I’m involved in a university spin-out company to be formerly launched soon. Brynn Evans has an interesting post on pivot points as points of significant change in a product and its positioning. Even though we’re essentially in pre-start mode, we’re already facing a potential pivot point of deciding whether to focus on a specific niche or to development a broader menu of products and services.
Interesting days of discussions ahead.
An interesting post here from George Siemens on Blackboards partnership with McGraw Hill and Pearson’s acquisition of TutorVista. George concludes:
The integration of publishers, teaching content (i.e. video lectures, tests, not only textbooks), LMS, synchronous classrooms, and evaluation (see Knewton) is the most significant trend in education today. The financial crisis is assisting in a move in this direction. It’s a huge opportunity for some. A nightmare for others.
George describes this trend in terms similar to the emergence of other walled gardens in the online world:
Fairly soon, the system will require small colleges and universities to partner with the big content providers because they (colleges) simply cannot provide the technological infrastructure and content needed to attract students. Blackboard is developing end-to-end learning systems. As is Pearson.
Some questions arise: to what extent is a single distribution channel going to be central to higher education provision? – see the death of the VLE debates; or will a lock-in with the content providers secure the strength of the VLE? Alternatively, as with other content industries, will alternative sources of content undermine the business model being suggested here?
Came across an interesting post here on skills for employability from Lynda Gratton. The emphasis on deep skills does tie in with what I’ve been seeing in the local job market of generalist skill sets being desirable for more junior posts while “deep” skills are required for the higher value/ better paid jobs. Also, this finding does seem to suggest that the notion of the icicle based skill-set is currently less desirable than I previously thought. Or is it a question of presentation whereby an icicle person presents themselves as t-shaped (on the basis of targeting your application) yet the icicle skill-set remains desirable for the longer-term career as it enhances the individual’s adaptive capacity?

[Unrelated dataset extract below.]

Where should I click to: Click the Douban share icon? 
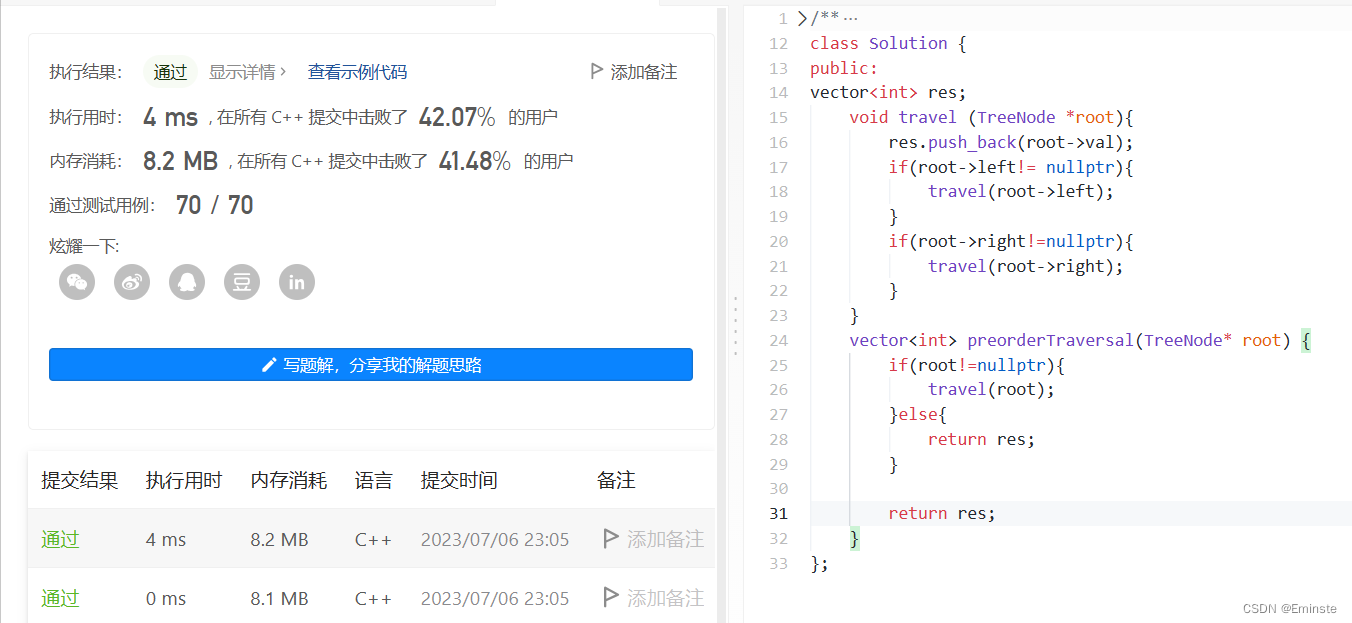click(x=242, y=282)
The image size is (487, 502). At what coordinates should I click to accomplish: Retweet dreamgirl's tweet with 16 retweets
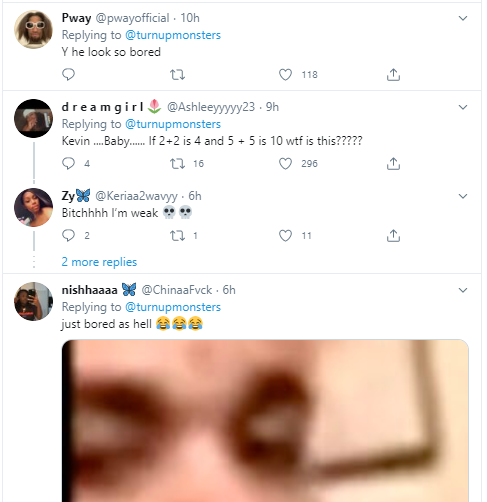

Clive Shepherd has highlighted the e-learning centre report on the market for e-learning in UK and Europe. A free summary is available here. As Clive’s post points out, the UK market is expected to grow by 4.76% to £472m in 2010 – slower growth but a bigger market than France or Germany. As a sort of comparison, Datamonitor recently identified the UK market for consulting services at averaging 7% between 2010 – 2014 and growth in the UK economy as a whole being around the 2% mark. Yet a recent report from Boston Consulting Group on e-commerce in the UK is interesting in that it finds that:
The U.K. Internet economy contributed £100 billion in 2009, representing 7.2 percent of U.K. GDP—more than construction, transport, or utilities.
and also predicts a 10% growth rate per annum up to 10% of GDP by 2015. So how well is the e-learning industry really doing?
A few other things to note on the report summary is the positioning of different facets of e-learning in relation to one another. In particular, that web 2.0/ e-learning 2.0 is placed (I think – but tell me if I’m wrong) on the broadcasting side of a continuum with learning at the other end while VLEs are placed more towards the learning end. This typology seems strange given the interactional nature at the heart of web 2.0 while VLEs, in my experience, tend to be used as course management systems, file repositories, etc. This highlights the difficulty of defining the e-learning industry. What software or SaaS should be included and, more importantly, excluded. Should Twitter or WordPress or Drupal be included on the basis that a lot of learning occurs through these tools that were not formally designed for learning purposes. While analysing the size of the formal e-learning sector as represented by VLEs, course management systems and formal learning content creators is a useful exercise, this is a very different proposition from mapping the economy of e-learning activities as a whole, eg, across the value chain. So it is possible, and possibly desirable, to see the “industry” as defined by formal providers declining while the scale and scope of e-learning activities continues to grow.
OK really monthly notes. The ‘joys’ or work have intervened so I’ve posted even less/ read even less and interacted with the world even less than normal. As you may guess, I use the term ‘joy’ quite incorrectly. Just for clarification, a change in job role has meant I’ve been head down and churning through bureaucracy for the last too many weeks. Not fun but will hopefully loose this role soonest.
As could be expected, there has been little progress on my PhD work of late but this will have to change as I have a progress board approaching. I’m looking at stringing together an Actor Network Theory inspired approach involving a combination of CMC interaction analysis of twitter based learning events with “following the actors” [micro-texts and people] through other online presences – as the ‘actants’ shift to more private realms then the research should shift from pure online observation to direct interviews of key informants. Currently grappling with some of the ethical issues here – when does virtual ethnographic observation become some form of cyber stalking?
While its an ambitious methodological project I think its realisable (or am I a fool?)! Even if I’m being a fool, its still damn interesting at this stage.